▶ Task directions: Make an exact copy of the lines from the one holding "Place cursor in" through the end of the entries below, both ends kept, and of nothing else. Exclude pictures.

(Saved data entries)
== Segment start ==

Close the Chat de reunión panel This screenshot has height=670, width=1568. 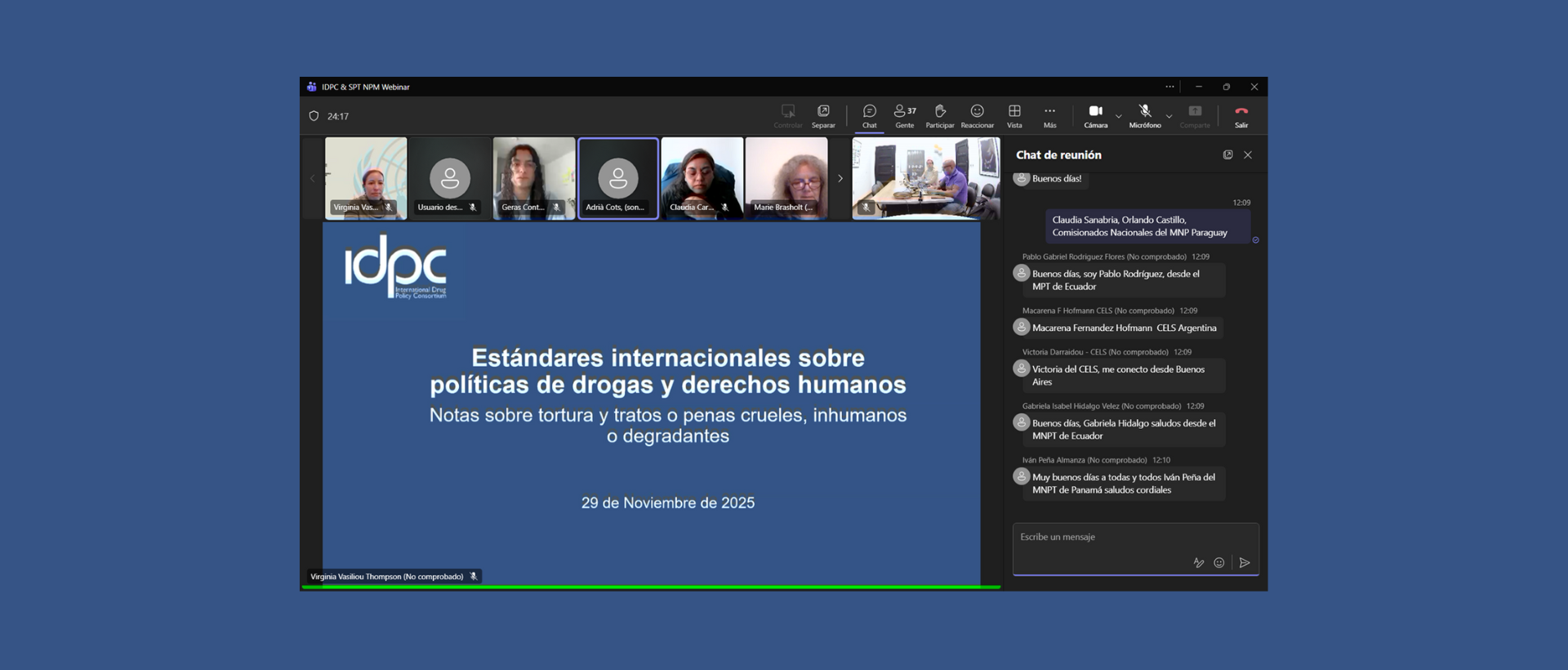1248,154
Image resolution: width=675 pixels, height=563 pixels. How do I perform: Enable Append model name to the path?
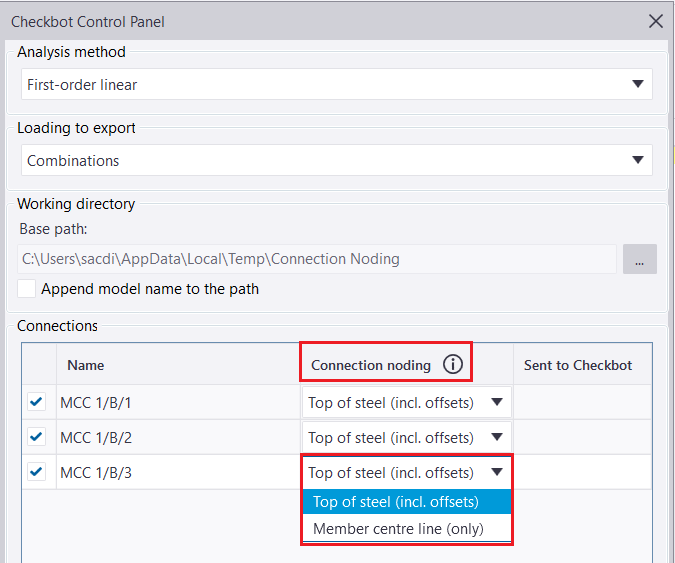(28, 289)
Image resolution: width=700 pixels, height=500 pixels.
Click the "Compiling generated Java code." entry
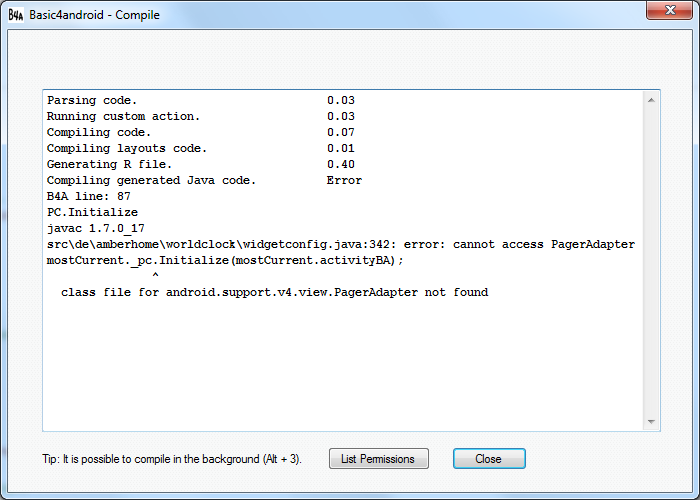click(x=151, y=180)
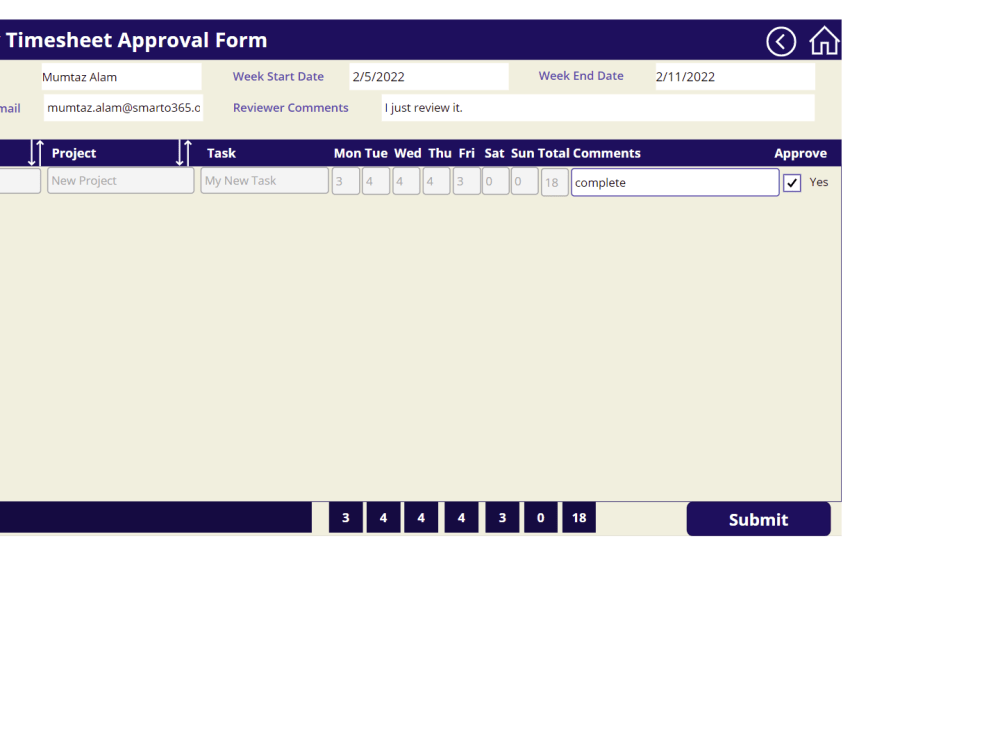1000x750 pixels.
Task: Click the email field showing mumtaz.alam@smarto365
Action: 122,107

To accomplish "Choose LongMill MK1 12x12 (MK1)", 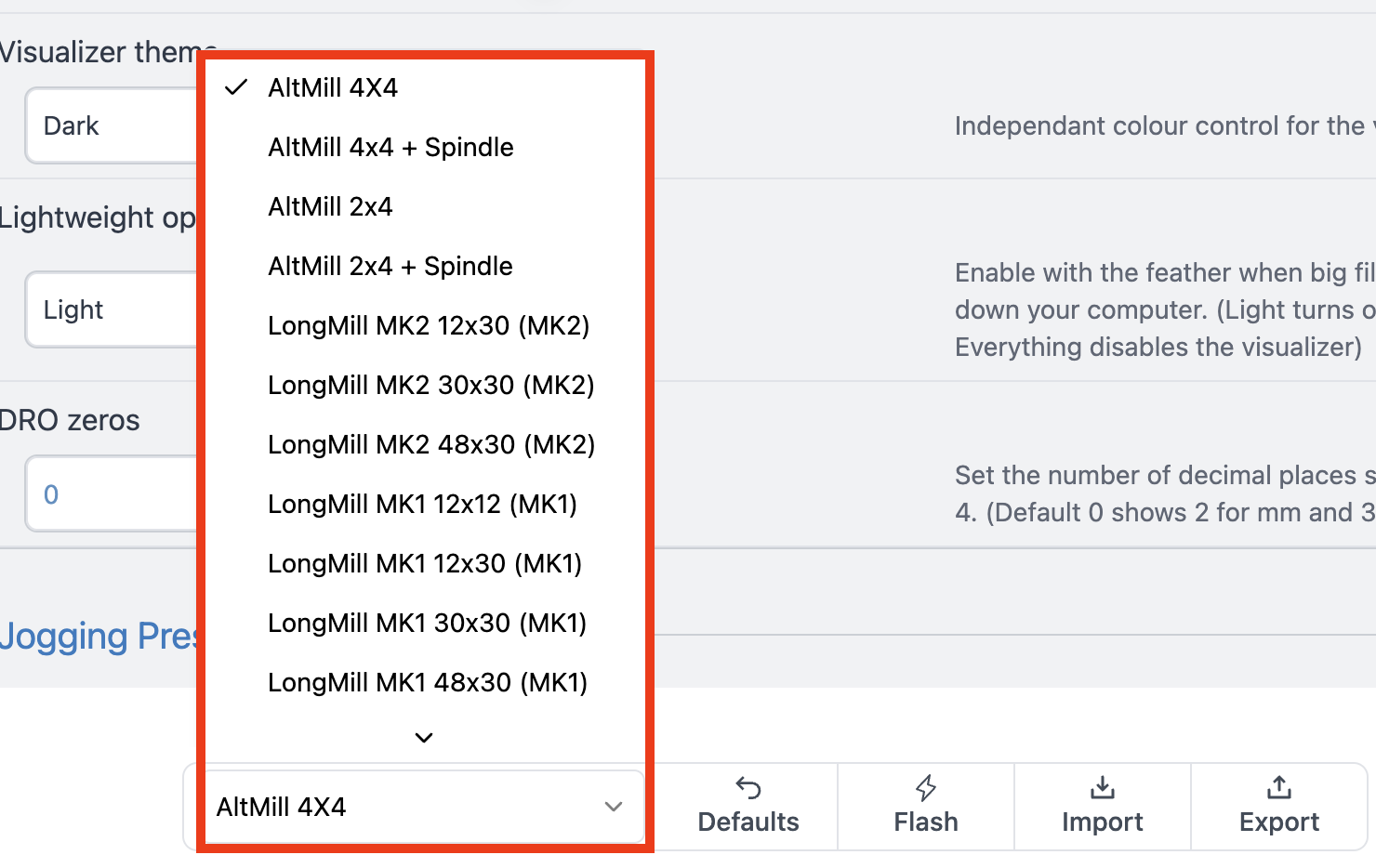I will (422, 504).
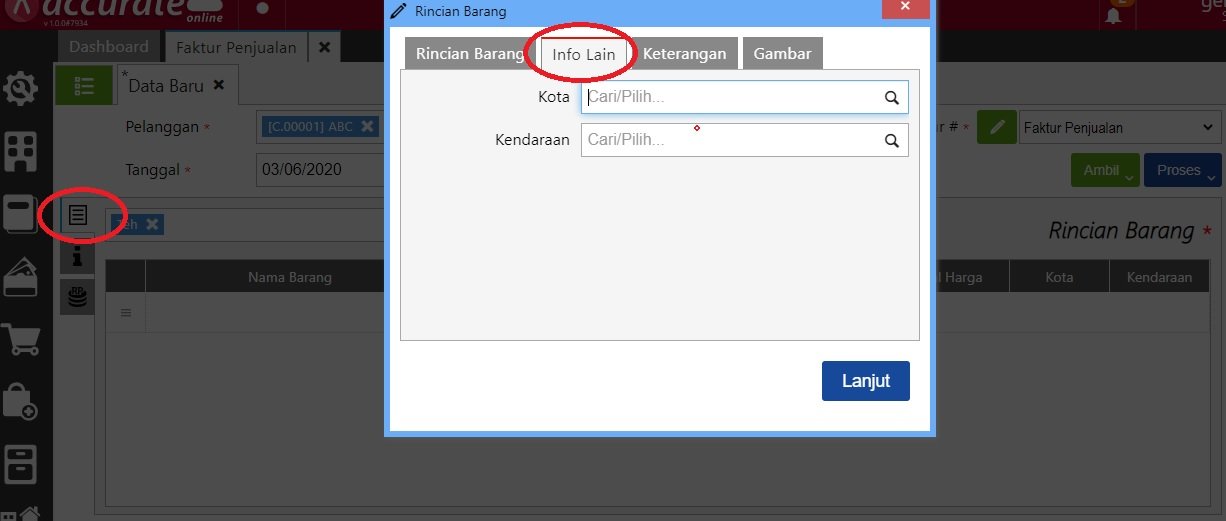Click the item details document icon
The height and width of the screenshot is (521, 1226).
tap(78, 216)
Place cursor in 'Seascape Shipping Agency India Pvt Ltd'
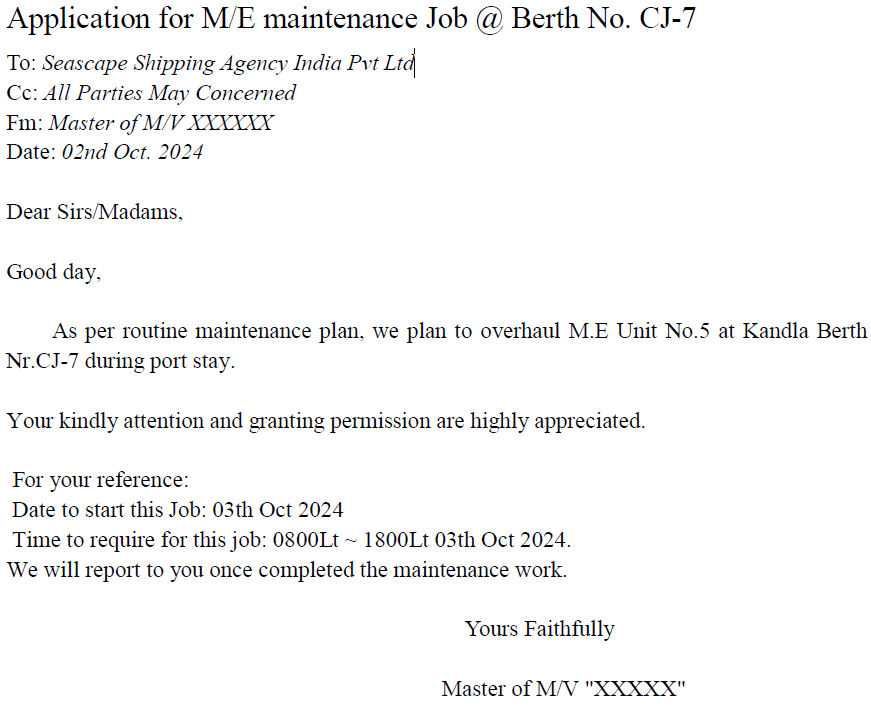 pos(228,63)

== Segment end ==

▶ Solution for this task:
Place cursor in 'Seascape Shipping Agency India Pvt Ltd'
 pos(228,63)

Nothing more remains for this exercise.